• _Activity_: When you reach the line containing "Click the zoom in magnifier icon" in the entries below, begin reproducing lines exactly, and stop once the line containing "Enter fullscreen mode" is done.

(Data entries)
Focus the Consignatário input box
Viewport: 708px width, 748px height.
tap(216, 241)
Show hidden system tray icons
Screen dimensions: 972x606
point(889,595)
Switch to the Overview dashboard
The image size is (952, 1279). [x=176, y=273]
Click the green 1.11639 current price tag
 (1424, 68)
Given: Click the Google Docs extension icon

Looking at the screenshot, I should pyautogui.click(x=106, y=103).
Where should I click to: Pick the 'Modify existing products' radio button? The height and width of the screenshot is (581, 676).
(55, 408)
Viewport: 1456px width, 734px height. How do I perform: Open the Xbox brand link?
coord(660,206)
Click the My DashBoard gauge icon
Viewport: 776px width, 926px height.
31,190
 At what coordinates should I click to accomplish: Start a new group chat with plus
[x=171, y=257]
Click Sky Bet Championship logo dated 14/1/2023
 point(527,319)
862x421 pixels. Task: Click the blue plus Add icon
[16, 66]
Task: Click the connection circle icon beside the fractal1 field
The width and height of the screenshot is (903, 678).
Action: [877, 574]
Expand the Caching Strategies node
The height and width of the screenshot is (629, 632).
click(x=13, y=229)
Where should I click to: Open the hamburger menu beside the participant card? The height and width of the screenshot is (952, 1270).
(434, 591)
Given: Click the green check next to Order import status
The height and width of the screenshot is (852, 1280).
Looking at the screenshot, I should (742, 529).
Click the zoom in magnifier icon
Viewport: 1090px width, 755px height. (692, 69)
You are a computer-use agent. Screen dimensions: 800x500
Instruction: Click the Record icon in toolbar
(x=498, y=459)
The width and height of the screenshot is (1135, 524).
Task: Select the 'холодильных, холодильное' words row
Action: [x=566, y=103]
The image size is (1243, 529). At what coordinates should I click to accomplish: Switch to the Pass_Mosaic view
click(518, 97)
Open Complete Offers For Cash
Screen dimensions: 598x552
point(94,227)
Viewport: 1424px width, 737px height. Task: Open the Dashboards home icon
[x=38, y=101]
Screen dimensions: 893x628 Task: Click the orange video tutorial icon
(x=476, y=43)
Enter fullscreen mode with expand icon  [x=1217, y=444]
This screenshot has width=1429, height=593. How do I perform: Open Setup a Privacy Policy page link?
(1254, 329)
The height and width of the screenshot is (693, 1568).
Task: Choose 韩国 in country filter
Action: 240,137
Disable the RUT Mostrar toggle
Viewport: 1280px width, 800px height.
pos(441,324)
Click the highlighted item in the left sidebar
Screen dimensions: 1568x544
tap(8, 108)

• _Exercise answer_:
Click the zoom in magnifier icon
Viewport: 1090px width, 755px height. (692, 69)
You are a computer-use agent. Screen dimensions: 800x500
Instruction: Click the Record icon in toolbar
(x=498, y=459)
The width and height of the screenshot is (1135, 524).
Task: Select the 'холодильных, холодильное' words row
Action: [x=566, y=103]
The image size is (1243, 529). At what coordinates should I click to accomplish: Switch to the Pass_Mosaic view
click(518, 97)
Open Complete Offers For Cash
Screen dimensions: 598x552
point(94,227)
Viewport: 1424px width, 737px height. Task: Open the Dashboards home icon
[x=38, y=101]
Screen dimensions: 893x628 Task: Click the orange video tutorial icon
(x=476, y=43)
Enter fullscreen mode with expand icon  [x=1217, y=444]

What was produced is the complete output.